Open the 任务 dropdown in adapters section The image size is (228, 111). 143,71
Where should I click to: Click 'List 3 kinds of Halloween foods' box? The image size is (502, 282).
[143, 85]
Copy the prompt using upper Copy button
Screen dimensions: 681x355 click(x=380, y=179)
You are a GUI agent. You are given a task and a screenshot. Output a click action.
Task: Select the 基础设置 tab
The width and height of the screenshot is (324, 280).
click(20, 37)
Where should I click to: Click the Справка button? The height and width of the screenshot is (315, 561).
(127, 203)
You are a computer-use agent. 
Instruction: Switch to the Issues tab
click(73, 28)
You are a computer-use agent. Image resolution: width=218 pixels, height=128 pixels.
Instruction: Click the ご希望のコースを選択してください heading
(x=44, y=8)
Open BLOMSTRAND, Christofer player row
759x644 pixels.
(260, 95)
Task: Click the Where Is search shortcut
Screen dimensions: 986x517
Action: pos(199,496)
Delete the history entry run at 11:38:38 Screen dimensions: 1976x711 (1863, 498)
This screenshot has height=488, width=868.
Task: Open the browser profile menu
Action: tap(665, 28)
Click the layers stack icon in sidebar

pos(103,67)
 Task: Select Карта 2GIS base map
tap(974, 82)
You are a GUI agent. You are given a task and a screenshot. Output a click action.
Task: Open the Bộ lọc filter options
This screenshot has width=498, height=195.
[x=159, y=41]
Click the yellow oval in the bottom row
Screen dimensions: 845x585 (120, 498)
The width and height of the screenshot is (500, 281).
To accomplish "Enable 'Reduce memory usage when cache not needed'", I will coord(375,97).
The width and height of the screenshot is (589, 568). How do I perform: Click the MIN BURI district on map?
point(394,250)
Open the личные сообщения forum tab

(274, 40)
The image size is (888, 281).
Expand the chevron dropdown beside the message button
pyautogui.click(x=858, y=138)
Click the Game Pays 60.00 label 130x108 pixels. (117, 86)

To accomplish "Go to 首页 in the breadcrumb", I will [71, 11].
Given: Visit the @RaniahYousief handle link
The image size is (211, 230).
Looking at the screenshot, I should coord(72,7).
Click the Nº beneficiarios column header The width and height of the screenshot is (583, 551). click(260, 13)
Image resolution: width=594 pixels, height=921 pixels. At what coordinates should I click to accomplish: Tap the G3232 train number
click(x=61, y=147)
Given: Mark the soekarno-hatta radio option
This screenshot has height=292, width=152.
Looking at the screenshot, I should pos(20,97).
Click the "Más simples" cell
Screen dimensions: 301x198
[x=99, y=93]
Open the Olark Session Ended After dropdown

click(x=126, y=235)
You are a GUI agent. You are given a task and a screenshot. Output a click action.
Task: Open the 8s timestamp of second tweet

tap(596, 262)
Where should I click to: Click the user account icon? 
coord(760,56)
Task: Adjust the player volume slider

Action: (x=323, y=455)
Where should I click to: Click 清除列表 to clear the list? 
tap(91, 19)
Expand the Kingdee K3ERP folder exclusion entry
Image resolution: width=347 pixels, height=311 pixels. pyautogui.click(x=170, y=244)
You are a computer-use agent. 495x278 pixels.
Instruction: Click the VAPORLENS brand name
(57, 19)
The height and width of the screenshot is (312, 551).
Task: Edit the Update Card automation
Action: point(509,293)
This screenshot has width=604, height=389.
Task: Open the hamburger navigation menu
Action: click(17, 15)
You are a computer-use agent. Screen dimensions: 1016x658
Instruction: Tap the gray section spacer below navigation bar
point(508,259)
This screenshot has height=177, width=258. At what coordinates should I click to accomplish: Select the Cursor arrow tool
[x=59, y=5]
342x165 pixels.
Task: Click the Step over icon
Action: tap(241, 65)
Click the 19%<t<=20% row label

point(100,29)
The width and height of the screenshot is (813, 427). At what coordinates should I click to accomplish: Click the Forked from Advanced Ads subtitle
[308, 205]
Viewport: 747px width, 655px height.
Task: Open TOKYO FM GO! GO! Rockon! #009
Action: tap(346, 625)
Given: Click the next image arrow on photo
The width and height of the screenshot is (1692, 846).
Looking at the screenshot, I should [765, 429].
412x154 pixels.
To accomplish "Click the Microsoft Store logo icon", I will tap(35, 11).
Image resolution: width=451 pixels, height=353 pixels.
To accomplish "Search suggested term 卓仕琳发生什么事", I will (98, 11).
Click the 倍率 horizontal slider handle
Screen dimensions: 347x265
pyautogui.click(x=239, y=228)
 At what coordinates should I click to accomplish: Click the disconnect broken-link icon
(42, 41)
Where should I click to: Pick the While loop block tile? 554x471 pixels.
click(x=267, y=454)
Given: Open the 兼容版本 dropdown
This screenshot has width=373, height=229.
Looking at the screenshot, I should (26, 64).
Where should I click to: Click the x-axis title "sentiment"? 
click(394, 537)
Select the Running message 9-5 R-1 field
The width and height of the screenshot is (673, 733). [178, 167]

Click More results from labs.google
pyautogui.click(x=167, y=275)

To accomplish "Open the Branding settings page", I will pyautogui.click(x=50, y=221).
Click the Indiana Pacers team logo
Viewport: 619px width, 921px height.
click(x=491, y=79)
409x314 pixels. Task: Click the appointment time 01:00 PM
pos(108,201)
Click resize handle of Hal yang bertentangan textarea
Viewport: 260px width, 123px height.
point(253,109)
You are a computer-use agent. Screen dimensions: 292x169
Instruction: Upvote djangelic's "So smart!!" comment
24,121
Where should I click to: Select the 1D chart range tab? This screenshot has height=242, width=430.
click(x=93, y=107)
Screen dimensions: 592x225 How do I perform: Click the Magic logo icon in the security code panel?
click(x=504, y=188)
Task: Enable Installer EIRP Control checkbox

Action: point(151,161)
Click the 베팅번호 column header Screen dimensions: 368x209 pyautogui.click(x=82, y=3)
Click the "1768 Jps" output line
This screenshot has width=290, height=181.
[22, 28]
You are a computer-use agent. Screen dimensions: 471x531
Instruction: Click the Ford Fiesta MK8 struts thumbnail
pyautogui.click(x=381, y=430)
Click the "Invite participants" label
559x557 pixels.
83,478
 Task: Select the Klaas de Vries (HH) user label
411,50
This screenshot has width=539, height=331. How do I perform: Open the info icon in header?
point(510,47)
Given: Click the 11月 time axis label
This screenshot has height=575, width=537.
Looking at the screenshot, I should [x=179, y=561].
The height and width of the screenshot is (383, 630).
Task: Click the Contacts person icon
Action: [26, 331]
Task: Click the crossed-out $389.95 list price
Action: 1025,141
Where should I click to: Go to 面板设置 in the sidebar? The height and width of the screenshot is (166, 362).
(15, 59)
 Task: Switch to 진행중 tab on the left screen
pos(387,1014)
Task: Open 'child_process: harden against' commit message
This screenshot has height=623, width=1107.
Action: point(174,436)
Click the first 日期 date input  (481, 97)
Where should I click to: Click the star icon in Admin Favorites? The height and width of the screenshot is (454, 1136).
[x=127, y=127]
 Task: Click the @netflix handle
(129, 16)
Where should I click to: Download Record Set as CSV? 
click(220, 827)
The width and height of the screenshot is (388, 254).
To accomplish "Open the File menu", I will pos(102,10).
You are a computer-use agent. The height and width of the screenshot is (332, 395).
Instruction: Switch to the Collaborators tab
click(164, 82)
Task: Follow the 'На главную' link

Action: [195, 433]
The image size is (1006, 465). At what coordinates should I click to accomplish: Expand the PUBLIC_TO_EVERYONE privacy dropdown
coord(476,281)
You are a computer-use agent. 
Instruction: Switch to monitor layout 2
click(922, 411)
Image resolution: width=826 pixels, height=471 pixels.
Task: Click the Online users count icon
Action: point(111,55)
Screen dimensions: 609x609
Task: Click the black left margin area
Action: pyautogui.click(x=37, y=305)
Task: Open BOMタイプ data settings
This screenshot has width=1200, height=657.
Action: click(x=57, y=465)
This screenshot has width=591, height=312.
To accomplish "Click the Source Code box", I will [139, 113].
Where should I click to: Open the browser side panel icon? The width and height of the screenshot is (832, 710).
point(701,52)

Task requirements
After locating the line containing "Task: Follow the 'На главную' link", give that line and every later line of the listing again exactly, up to and including the last.

Answer space
Task: Follow the 'На главную' link

Action: [195, 433]
The image size is (1006, 465). At what coordinates should I click to accomplish: Expand the PUBLIC_TO_EVERYONE privacy dropdown
coord(476,281)
You are a computer-use agent. 
Instruction: Switch to monitor layout 2
click(922, 411)
Image resolution: width=826 pixels, height=471 pixels.
Task: Click the Online users count icon
Action: point(111,55)
Screen dimensions: 609x609
Task: Click the black left margin area
Action: pyautogui.click(x=37, y=305)
Task: Open BOMタイプ data settings
This screenshot has width=1200, height=657.
Action: click(x=57, y=465)
This screenshot has width=591, height=312.
To accomplish "Click the Source Code box", I will [139, 113].
Where should I click to: Open the browser side panel icon? The width and height of the screenshot is (832, 710).
point(701,52)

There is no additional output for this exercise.